Yitshak Kreiss, the CEO of Israel’s largest medical centre, wants to change how his hospital operates.

“Our job is not just to cure, we have to prevent (illness). And before we prevent, we have to predict,” Kreiss, a professor at Hebrew University Hadassah Medical School, a specialist in internal medicine and the head of the Chaim Sheba Medical Center at Tel Hashomer, explained while on a recent visit to Toronto.

He believes those working at Toronto’s Sunnybrook Health Sciences Centre have the same desire for innovation as his colleagues at Sheba, a 2,000-bed campus that treats roughly 1.5 million people each year.
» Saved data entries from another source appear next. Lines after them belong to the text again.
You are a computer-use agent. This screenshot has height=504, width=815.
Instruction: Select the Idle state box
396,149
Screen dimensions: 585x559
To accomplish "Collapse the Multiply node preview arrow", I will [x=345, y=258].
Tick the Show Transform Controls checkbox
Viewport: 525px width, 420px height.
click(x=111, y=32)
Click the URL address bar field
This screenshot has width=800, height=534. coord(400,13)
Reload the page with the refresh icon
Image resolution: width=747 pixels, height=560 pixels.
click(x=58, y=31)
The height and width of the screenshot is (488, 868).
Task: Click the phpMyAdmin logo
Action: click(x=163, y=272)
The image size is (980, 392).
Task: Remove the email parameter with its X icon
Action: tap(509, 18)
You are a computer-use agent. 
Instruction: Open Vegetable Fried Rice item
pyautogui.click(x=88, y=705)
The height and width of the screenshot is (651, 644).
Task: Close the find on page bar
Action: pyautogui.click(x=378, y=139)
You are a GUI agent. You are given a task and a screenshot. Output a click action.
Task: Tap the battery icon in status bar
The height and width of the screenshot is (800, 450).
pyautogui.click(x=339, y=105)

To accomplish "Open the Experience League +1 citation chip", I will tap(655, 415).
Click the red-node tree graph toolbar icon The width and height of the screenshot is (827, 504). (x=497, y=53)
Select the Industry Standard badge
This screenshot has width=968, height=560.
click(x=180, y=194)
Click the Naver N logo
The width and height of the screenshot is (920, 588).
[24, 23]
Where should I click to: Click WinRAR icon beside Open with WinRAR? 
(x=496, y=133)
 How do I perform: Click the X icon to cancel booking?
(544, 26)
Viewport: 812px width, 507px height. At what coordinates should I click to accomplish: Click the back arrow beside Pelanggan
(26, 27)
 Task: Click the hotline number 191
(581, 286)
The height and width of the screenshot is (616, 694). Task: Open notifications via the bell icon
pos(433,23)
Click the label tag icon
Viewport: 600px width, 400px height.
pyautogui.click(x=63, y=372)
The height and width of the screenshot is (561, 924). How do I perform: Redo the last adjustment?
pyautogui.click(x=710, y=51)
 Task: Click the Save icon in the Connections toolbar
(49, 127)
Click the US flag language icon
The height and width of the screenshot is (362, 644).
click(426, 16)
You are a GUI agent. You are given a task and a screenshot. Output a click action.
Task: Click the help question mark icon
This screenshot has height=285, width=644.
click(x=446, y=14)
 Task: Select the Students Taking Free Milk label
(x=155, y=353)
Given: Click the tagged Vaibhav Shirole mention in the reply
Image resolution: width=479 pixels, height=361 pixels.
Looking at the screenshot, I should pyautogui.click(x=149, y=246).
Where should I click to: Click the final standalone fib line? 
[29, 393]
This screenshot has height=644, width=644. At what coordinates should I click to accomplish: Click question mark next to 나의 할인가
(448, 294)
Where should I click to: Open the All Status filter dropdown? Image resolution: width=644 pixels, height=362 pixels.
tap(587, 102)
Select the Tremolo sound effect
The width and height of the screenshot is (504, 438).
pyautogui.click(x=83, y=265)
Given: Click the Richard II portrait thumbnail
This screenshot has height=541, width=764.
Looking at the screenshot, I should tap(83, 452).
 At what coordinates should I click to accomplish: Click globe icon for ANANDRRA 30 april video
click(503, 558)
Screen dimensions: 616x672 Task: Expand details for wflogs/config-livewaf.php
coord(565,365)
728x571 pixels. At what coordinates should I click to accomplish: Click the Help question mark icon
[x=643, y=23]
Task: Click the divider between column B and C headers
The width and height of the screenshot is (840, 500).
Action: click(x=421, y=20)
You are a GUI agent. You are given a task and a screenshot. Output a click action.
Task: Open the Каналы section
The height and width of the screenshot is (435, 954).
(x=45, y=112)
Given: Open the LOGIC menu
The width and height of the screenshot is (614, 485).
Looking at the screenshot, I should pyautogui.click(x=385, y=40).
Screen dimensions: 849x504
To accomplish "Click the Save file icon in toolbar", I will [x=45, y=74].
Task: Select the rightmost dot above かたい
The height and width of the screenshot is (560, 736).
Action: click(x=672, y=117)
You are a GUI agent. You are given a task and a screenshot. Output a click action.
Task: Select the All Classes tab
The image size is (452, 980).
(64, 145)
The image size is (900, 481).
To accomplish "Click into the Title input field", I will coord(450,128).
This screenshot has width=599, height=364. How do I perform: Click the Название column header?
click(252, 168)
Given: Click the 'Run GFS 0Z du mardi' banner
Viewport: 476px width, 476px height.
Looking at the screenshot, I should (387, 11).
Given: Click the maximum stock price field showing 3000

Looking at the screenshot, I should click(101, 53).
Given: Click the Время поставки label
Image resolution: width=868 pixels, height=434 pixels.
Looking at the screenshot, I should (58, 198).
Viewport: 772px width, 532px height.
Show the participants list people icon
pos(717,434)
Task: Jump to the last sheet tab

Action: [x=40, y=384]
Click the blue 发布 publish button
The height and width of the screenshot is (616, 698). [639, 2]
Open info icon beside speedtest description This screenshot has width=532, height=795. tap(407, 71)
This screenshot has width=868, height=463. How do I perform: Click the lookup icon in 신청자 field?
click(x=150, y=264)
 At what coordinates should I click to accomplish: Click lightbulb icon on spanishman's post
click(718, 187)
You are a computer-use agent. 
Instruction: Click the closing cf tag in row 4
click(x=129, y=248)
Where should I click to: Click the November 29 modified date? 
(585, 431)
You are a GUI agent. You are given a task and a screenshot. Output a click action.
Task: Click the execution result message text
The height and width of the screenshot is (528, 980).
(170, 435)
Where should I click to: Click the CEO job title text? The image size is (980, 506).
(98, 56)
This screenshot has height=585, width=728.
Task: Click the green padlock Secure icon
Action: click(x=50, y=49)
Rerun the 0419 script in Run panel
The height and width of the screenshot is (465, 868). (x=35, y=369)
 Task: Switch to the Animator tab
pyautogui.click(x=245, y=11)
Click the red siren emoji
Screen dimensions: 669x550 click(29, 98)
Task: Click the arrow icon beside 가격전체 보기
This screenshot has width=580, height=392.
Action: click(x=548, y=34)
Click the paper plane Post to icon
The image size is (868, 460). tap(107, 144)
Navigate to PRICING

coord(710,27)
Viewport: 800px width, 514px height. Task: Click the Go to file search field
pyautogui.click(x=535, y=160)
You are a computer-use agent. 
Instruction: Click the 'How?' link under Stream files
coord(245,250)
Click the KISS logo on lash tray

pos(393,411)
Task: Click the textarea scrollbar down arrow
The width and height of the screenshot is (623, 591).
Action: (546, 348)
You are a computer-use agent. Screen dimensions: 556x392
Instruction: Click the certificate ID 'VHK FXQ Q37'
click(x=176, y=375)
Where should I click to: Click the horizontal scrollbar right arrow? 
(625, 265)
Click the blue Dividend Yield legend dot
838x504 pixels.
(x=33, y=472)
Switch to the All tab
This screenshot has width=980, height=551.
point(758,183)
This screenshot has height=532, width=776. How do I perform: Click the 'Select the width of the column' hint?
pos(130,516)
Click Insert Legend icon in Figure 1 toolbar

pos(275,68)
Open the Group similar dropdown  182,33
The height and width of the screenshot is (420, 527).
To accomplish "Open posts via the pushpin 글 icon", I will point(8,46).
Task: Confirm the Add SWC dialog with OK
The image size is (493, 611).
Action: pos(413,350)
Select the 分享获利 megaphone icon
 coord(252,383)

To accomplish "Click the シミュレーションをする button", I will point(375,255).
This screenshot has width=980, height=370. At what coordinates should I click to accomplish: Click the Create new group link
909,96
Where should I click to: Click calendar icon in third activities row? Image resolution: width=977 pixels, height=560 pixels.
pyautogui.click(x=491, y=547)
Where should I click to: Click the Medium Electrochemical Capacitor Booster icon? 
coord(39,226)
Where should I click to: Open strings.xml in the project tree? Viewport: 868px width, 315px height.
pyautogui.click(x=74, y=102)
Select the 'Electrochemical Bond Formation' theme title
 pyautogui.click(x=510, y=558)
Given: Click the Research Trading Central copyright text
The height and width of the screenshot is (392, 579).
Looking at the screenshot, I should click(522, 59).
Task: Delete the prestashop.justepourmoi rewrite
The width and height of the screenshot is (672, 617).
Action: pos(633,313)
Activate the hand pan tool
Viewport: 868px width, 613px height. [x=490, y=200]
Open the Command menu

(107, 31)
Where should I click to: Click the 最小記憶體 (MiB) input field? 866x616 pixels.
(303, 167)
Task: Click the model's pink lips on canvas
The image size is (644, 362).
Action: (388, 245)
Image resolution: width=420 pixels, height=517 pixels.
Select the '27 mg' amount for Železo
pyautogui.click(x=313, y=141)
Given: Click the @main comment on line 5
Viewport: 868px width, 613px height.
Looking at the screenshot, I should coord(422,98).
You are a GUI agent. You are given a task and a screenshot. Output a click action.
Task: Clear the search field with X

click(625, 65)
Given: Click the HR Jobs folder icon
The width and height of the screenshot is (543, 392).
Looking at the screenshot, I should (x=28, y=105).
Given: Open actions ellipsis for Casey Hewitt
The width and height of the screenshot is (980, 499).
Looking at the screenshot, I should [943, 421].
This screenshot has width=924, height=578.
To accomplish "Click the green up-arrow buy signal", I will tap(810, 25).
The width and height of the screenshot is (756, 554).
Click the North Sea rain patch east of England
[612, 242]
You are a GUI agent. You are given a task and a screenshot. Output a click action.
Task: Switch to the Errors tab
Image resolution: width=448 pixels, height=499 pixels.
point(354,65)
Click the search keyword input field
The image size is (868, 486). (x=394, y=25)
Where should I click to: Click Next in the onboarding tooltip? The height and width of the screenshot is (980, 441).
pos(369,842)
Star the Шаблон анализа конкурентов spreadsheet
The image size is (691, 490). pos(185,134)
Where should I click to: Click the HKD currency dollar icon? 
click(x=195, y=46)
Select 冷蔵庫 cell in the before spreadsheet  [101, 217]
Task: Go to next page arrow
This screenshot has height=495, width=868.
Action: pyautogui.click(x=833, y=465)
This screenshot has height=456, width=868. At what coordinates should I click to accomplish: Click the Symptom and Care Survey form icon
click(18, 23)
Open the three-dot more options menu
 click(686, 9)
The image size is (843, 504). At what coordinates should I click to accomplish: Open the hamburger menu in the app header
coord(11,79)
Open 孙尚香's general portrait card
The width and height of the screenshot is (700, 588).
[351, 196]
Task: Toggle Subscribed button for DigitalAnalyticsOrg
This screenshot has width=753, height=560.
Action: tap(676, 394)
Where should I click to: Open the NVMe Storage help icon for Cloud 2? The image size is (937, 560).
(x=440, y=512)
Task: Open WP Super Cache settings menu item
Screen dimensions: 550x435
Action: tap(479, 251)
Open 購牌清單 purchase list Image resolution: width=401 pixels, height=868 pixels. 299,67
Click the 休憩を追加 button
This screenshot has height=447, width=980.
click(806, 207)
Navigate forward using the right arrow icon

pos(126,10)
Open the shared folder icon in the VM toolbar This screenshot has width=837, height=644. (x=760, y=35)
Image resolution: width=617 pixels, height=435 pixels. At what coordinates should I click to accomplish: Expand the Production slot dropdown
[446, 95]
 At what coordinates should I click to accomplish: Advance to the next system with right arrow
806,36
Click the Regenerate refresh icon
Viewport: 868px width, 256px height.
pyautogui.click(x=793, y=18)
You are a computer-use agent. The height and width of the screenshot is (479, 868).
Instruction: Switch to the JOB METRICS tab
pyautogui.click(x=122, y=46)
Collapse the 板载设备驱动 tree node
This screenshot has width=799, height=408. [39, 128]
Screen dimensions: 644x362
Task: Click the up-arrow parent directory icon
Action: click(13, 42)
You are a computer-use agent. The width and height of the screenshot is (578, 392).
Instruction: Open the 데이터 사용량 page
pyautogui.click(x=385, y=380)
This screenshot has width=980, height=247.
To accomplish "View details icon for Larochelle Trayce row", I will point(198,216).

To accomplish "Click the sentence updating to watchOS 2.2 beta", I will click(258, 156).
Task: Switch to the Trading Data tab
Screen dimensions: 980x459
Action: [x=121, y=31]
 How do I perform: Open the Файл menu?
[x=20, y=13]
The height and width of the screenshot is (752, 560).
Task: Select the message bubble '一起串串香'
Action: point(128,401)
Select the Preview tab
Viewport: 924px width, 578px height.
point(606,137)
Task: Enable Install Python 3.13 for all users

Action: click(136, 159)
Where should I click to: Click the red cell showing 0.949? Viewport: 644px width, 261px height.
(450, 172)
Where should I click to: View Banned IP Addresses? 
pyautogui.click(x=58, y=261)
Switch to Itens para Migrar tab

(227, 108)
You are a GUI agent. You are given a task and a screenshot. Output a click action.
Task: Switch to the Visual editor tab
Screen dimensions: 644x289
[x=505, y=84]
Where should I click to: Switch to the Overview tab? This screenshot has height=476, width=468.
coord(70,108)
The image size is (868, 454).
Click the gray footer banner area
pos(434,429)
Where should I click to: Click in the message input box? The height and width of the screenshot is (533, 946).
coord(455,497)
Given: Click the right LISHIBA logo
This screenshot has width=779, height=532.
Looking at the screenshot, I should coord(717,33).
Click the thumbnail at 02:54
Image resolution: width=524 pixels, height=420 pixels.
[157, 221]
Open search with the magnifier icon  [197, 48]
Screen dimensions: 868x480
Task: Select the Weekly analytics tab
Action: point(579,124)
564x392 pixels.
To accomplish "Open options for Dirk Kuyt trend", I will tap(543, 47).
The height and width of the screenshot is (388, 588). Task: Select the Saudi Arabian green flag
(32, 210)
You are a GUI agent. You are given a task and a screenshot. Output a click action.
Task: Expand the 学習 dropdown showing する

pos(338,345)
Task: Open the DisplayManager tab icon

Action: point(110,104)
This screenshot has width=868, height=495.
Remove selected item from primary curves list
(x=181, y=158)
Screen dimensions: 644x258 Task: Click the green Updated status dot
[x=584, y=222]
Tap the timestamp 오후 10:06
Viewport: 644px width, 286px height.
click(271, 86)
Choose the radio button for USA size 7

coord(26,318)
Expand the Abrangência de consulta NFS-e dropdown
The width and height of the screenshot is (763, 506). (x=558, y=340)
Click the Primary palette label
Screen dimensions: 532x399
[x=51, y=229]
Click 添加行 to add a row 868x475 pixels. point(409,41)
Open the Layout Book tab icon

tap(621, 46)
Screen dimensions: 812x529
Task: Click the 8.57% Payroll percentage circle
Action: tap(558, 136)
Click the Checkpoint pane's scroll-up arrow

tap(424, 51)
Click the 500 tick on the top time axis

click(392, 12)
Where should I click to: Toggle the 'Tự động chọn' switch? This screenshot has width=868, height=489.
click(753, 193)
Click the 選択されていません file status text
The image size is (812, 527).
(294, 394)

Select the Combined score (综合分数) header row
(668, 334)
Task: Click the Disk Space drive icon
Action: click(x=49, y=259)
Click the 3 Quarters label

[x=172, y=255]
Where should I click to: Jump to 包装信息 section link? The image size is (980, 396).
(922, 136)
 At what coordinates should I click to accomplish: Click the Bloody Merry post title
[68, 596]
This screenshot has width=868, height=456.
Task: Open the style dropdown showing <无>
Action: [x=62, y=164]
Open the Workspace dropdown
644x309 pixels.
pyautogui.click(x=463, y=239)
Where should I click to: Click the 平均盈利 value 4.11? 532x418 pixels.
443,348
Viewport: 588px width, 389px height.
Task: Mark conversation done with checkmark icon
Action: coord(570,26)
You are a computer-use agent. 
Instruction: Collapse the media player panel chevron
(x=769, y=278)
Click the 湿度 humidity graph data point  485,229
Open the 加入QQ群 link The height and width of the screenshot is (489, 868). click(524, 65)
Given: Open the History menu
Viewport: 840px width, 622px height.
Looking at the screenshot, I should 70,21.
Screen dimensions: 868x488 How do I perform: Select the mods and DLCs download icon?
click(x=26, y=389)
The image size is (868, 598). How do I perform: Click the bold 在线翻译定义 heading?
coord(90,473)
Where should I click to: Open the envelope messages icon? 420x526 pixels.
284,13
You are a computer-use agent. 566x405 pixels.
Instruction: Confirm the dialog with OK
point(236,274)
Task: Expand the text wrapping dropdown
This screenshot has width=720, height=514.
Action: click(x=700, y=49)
Kreiss was in town on Nov. 20, to help kick off a new partnership between the two hospitals, the stated goal of which is to advance research, medical innovation and patient care in both Canada and Israel. The partnership will formalize a long-running fellowship exchange program between the two hospitals, which has seen many Israeli doctors come to Canada to do their fellowships.

The hospitals also plan to make mutual investments in research grants and allocate funds for shared projects.

“We share the same values of medicine,” Kreiss said, noting that both hospitals understand the need to prepare for the challenges hospitals will face in the future, in areas such as oncology and cardiology.

For example, he said that the rate in the increase of cancer diagnoses is already three times that of population growth. Because people are living longer, and increasingly experiencing cancer as a chronic – rather than a terminal – disease, the medications and new treatment modalities needed to sustain them will be extremely costly.

“We’ll have to be more precise in diagnosis … because if you give a medication, but you had an improper diagnosis, it’s a waste,” Kreiss said.

Kreiss said that strokes are also expected to be “a big disease of the future, because people will live longer.”

The cardiology divisions at both Sheba and Sunnybrook are interested in coming up with innovative ways for diagnosing and treating the condition, so that it can be done faster and more effectively.

The partnership leverages an existing relationship between Amit Segev, director of cardiology at Sheba, and Bradley Strauss, Sunnybrook’s head of cardiology. The two met in 2002, when Segev did a fellowship in interventional cardiology at St. Michael’s Hospital in Toronto and Strauss, then director of that division, was his mentor. A research project they initiated to treat blocked arteries is ongoing today – the two have since opened a Toronto-based company – and Segev, who was also in Toronto to promote the partnership, refers to Strauss as “family.”

Established in 1948 as Israel’s first military hospital, the Sheba campus includes an acute care hospital, rehabilitation hospital, women’s hospital, children’s hospital, eating disorder clinic, PTSD clinic for soldiers, laboratory division, outpatient division and academic campus.

‘SHEBA GREW UP WITH ISRAEL.’

“Sheba grew up with Israel,” Kreiss said, “it aspires for international, not just national, impact, and is very much focused on cutting-edge technology and research.”

“You know what chutzpah is?” he asked. “I have 8,000 workers at the hospital, all with crazy ideas. They believe they can change the future of medicine. We call it ‘chutzpah innovation.’ ”

The partnership event was held at the Estates of Sunnybrook and attended by health professionals, donors and industry representatives. The evening featured presentations on the strategic and academic opportunities that the collaboration will facilitate, and an official signing of a memorandum of understanding between the two hospitals.